Over the past two weeks, component suppliers such as Samsung, Broadcom, TSMC and SK Hynix have all warned about lower demand — presumably attributed to Apple — and reports have said the California company has reduced production plans for its priciest iPhone. Many analysts in turn cut their expectations for iPhone sales in the March and June quarters. Some even predict iPhone sales could drop for the full year, a big turnaround from their optimism ahead of the iPhone X launch.
As of market close Monday, Apple shares had fallen 7 percent since April 18, the day before TSMC reported its quarterly results. Shares rebounded 2.3 percent on Tuesday to close at $169.10. They rose 3.8 percent, to $175.45, in after-hours trading.
Cook on Tuesday, likely seeking to alleviate worries about the iPhone X, said the device was the best selling iPhone every week in the March quarter, just as in the December quarter following the device’s launch.

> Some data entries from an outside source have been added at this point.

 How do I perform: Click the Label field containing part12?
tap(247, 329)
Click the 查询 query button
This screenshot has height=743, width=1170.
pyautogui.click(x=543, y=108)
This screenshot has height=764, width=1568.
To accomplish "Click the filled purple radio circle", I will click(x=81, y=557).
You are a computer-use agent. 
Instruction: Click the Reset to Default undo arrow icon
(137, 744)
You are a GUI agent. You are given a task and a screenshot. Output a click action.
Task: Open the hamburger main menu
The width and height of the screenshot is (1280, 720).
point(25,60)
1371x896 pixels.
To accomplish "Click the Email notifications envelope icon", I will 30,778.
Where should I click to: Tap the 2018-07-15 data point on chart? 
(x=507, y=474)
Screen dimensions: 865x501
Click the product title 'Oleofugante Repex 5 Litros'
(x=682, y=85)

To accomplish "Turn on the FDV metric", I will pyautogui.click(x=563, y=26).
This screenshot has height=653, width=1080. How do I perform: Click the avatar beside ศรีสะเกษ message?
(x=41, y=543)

A new tax policy passed in December allows Apple to pay a $38 billion tax bill to bring its overseas cash back to the US. As of the first quarter, which ended in December, Apple had a record $285.1 billion in cash, with most of that held overseas. Investors expected to benefit from that move.
Apple started giving money back to shareholders in August 2012 in the form of dividends and stock buybacks. A year ago, it boosted the amount of money it’s returning to investors through 2019 by $50 billion to $300 billion. Most of that — $210 billion — came from share repurchases. Apple at the time also increased its dividend by 10.5 percent, to 63 cents a share.
On Tuesday, the company said it will finish distributing that $210 billion to shareholders in the fiscal third quarter. It will now give another $100 billion to shareholders — double the amount of its normal yearly buyback boost — and said it will pay a dividend of 73 cents a share, up 16 percent from its prior level.
Apple generates about two-thirds of its revenue from the iPhone, and it’s believed the bulk of its profit also comes from the smartphone. If that market suffers, so do Apple’s financial results.
The company doesn’t have any businesses that come close to the iPhone’s size.